::: DATA LISTING :::
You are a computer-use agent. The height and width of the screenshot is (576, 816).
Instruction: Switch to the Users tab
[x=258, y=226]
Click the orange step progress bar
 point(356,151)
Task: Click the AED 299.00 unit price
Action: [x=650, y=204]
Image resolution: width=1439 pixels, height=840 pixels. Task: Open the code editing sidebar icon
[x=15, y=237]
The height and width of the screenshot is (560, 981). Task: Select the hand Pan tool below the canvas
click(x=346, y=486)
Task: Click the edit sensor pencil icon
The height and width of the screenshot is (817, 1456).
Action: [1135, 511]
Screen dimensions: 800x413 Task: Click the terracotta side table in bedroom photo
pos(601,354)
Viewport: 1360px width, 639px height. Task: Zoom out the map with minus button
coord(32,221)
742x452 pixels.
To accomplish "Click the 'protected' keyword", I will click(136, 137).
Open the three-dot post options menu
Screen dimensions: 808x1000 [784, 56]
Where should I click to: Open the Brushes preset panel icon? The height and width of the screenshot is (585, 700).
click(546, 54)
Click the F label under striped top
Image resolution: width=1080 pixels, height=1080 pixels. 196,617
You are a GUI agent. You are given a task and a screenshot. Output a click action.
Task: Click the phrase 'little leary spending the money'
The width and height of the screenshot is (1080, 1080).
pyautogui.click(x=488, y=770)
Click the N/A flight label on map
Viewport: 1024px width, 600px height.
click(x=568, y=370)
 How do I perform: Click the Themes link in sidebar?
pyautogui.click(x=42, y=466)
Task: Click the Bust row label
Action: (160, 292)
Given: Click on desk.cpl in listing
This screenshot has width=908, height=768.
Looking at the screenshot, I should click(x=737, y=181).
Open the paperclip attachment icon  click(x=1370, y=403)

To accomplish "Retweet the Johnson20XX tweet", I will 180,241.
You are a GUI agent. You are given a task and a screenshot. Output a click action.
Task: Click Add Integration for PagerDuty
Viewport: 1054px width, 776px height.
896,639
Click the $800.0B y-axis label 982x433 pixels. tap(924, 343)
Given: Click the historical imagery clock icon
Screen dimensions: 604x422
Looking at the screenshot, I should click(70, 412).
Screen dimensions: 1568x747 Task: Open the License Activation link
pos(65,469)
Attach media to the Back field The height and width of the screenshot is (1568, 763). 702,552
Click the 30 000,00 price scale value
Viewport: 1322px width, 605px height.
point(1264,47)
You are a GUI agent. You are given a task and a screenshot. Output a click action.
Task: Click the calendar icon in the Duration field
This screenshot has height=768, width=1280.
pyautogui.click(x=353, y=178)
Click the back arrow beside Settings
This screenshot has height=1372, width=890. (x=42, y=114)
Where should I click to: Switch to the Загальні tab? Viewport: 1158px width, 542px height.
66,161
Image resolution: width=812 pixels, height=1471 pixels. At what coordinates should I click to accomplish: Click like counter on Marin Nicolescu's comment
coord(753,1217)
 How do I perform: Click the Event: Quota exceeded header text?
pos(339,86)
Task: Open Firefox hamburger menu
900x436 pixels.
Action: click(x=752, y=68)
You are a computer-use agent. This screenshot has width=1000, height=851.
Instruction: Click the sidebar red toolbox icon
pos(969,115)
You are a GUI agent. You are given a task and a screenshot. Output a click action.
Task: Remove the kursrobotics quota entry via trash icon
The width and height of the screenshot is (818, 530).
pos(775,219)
:::
## ABOUT THIS TASK
From top to bottom, repeat the data above without alteration.

## EXPECTED OUTPUT
You are a computer-use agent. The height and width of the screenshot is (576, 816).
Instruction: Switch to the Users tab
[x=258, y=226]
Click the orange step progress bar
 point(356,151)
Task: Click the AED 299.00 unit price
Action: [x=650, y=204]
Image resolution: width=1439 pixels, height=840 pixels. Task: Open the code editing sidebar icon
[x=15, y=237]
The height and width of the screenshot is (560, 981). Task: Select the hand Pan tool below the canvas
click(x=346, y=486)
Task: Click the edit sensor pencil icon
The height and width of the screenshot is (817, 1456).
Action: [1135, 511]
Screen dimensions: 800x413 Task: Click the terracotta side table in bedroom photo
pos(601,354)
Viewport: 1360px width, 639px height. Task: Zoom out the map with minus button
coord(32,221)
742x452 pixels.
To accomplish "Click the 'protected' keyword", I will click(136, 137).
Open the three-dot post options menu
Screen dimensions: 808x1000 [784, 56]
Where should I click to: Open the Brushes preset panel icon? The height and width of the screenshot is (585, 700).
click(546, 54)
Click the F label under striped top
Image resolution: width=1080 pixels, height=1080 pixels. 196,617
You are a GUI agent. You are given a task and a screenshot. Output a click action.
Task: Click the phrase 'little leary spending the money'
The width and height of the screenshot is (1080, 1080).
pyautogui.click(x=488, y=770)
Click the N/A flight label on map
Viewport: 1024px width, 600px height.
click(x=568, y=370)
 How do I perform: Click the Themes link in sidebar?
pyautogui.click(x=42, y=466)
Task: Click the Bust row label
Action: (160, 292)
Given: Click on desk.cpl in listing
This screenshot has width=908, height=768.
Looking at the screenshot, I should click(x=737, y=181).
Open the paperclip attachment icon  click(x=1370, y=403)

To accomplish "Retweet the Johnson20XX tweet", I will 180,241.
You are a GUI agent. You are given a task and a screenshot. Output a click action.
Task: Click Add Integration for PagerDuty
Viewport: 1054px width, 776px height.
896,639
Click the $800.0B y-axis label 982x433 pixels. tap(924, 343)
Given: Click the historical imagery clock icon
Screen dimensions: 604x422
Looking at the screenshot, I should click(70, 412).
Screen dimensions: 1568x747 Task: Open the License Activation link
pos(65,469)
Attach media to the Back field The height and width of the screenshot is (1568, 763). 702,552
Click the 30 000,00 price scale value
Viewport: 1322px width, 605px height.
point(1264,47)
You are a GUI agent. You are given a task and a screenshot. Output a click action.
Task: Click the calendar icon in the Duration field
This screenshot has height=768, width=1280.
pyautogui.click(x=353, y=178)
Click the back arrow beside Settings
This screenshot has height=1372, width=890. (x=42, y=114)
Where should I click to: Switch to the Загальні tab? Viewport: 1158px width, 542px height.
66,161
Image resolution: width=812 pixels, height=1471 pixels. At what coordinates should I click to accomplish: Click like counter on Marin Nicolescu's comment
coord(753,1217)
 How do I perform: Click the Event: Quota exceeded header text?
pos(339,86)
Task: Open Firefox hamburger menu
900x436 pixels.
Action: click(x=752, y=68)
You are a computer-use agent. This screenshot has width=1000, height=851.
Instruction: Click the sidebar red toolbox icon
pos(969,115)
You are a GUI agent. You are given a task and a screenshot. Output a click action.
Task: Remove the kursrobotics quota entry via trash icon
The width and height of the screenshot is (818, 530).
pos(775,219)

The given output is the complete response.